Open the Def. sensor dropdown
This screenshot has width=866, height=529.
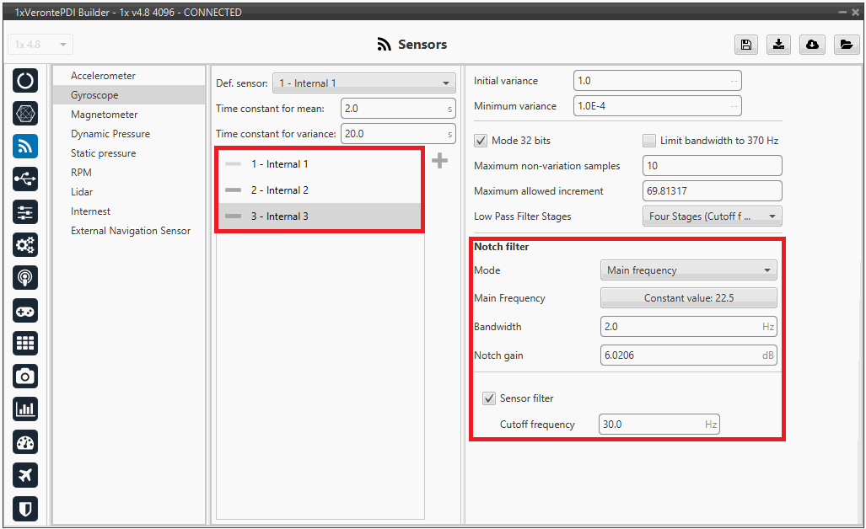click(363, 83)
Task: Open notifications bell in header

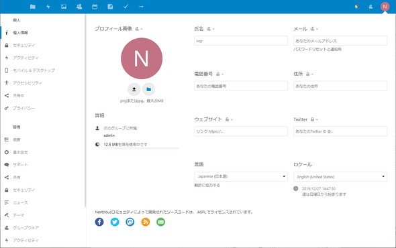Action: pyautogui.click(x=356, y=7)
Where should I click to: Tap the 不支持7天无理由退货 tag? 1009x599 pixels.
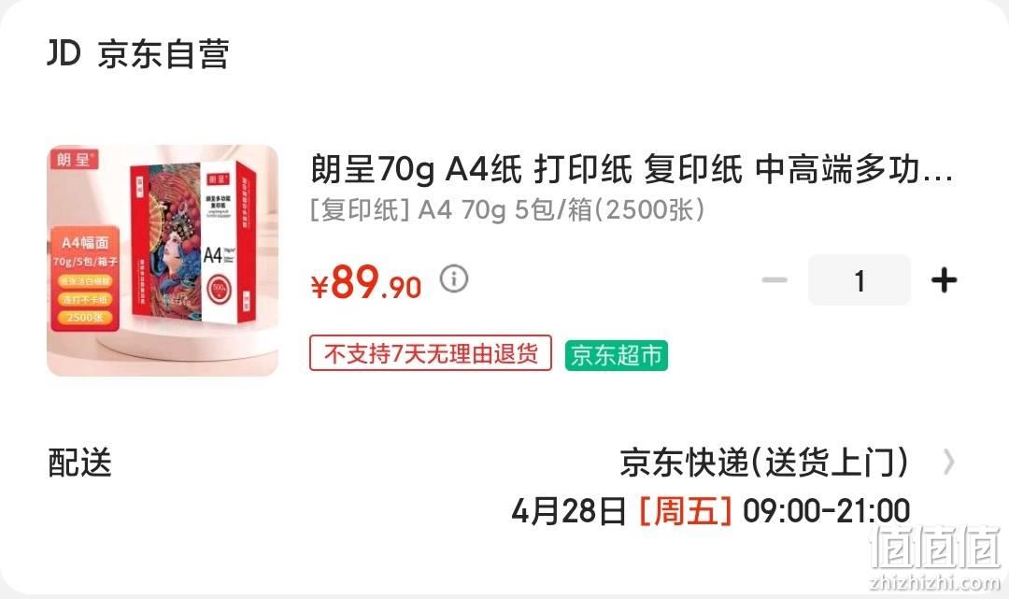pyautogui.click(x=431, y=353)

- How to complete this task -
Except for the pictures, give the data again word for word.

- Written answer -
Open the Def. sensor dropdown
This screenshot has width=866, height=529.
click(363, 83)
Task: Open notifications bell in header

Action: pyautogui.click(x=356, y=7)
Where should I click to: Tap the 不支持7天无理由退货 tag? 1009x599 pixels.
pyautogui.click(x=431, y=353)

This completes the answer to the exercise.